=== WHAT YOU WILL DO ===
What lines in the entries below contain the word "Given"? Copy all of them.
[Opening INPUT DATA section]
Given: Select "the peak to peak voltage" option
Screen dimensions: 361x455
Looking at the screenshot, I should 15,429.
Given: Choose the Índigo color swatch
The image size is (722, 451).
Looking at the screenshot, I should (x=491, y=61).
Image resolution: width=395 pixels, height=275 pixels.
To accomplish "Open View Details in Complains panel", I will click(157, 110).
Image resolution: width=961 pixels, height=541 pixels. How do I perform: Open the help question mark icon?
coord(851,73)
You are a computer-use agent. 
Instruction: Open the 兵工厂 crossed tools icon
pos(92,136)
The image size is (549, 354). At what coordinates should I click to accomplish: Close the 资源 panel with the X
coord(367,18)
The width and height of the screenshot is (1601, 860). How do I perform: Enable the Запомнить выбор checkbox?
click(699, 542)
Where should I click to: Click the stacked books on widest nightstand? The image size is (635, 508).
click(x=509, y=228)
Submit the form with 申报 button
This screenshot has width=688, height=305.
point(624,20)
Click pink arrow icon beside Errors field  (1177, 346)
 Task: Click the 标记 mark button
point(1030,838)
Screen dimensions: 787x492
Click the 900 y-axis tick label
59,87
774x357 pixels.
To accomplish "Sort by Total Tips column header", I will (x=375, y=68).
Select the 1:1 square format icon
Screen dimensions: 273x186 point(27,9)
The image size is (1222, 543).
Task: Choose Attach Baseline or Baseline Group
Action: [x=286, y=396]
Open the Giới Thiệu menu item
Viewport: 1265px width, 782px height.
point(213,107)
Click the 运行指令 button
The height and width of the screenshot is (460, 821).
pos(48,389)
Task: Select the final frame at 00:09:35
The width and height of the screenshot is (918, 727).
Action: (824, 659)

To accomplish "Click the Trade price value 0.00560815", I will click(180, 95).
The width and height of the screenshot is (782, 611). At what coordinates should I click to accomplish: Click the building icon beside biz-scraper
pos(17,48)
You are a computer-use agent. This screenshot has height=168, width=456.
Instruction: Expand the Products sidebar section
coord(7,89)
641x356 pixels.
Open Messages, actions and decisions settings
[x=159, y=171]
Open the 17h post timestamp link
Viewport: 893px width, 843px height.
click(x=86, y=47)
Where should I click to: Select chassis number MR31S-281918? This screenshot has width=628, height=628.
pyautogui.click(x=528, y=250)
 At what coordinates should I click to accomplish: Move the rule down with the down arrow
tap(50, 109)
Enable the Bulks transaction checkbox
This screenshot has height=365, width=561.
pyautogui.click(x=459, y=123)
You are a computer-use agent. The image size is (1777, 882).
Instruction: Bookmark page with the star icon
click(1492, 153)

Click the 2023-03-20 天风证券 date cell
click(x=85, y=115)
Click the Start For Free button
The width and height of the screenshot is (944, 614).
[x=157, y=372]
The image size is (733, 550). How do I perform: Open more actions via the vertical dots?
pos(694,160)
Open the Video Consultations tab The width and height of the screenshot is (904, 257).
[Closing INPUT DATA section]
=== OUTPUT OF THE EXERCISE ===
Given: Select "the peak to peak voltage" option
Given: Choose the Índigo color swatch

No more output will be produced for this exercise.